*INSTRUCTIONS TO FOLLOW*. From the data below, copy each line that includes the word "options".

*GIVEN RECORDS*.
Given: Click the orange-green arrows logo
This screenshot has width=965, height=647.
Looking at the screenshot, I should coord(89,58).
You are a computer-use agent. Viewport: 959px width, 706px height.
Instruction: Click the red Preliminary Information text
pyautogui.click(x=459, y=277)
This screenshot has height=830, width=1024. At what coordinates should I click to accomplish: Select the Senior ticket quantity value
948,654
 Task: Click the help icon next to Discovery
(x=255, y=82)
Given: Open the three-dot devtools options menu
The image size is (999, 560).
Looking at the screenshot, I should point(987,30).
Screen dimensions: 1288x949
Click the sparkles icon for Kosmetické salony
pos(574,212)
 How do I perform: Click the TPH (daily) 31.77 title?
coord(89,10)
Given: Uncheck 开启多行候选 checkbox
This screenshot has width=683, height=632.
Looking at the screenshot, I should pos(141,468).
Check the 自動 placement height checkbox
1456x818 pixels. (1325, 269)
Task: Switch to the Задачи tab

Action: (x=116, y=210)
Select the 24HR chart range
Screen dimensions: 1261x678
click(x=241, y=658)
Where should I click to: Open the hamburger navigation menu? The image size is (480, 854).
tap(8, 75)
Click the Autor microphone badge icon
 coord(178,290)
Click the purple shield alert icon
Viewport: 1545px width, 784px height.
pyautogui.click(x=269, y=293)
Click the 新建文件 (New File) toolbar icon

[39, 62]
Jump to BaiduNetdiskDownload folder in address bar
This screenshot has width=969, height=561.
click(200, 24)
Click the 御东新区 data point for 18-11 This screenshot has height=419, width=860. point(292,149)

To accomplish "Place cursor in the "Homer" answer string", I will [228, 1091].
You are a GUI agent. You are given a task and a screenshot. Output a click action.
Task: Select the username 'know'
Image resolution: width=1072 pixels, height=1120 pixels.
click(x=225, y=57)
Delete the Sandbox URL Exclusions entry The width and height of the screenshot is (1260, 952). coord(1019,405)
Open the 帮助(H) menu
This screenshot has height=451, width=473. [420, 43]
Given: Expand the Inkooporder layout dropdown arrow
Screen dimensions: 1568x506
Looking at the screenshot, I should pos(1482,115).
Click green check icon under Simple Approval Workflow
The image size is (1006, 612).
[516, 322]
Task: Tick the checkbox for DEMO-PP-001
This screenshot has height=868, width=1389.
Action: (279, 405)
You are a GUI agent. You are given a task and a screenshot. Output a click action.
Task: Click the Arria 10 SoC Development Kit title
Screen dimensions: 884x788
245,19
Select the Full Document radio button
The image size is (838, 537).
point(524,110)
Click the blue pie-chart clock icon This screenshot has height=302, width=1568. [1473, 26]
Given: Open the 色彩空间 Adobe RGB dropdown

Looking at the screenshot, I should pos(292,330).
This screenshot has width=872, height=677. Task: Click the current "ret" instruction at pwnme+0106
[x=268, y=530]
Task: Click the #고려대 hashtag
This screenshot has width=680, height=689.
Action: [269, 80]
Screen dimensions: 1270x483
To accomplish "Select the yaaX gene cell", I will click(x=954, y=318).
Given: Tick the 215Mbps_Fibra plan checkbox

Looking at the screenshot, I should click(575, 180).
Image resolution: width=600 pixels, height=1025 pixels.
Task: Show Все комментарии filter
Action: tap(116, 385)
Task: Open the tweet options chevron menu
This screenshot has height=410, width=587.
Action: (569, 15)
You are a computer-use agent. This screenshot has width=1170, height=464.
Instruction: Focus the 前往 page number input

*REPLY*.
Given: Open the three-dot devtools options menu
Task: Open the tweet options chevron menu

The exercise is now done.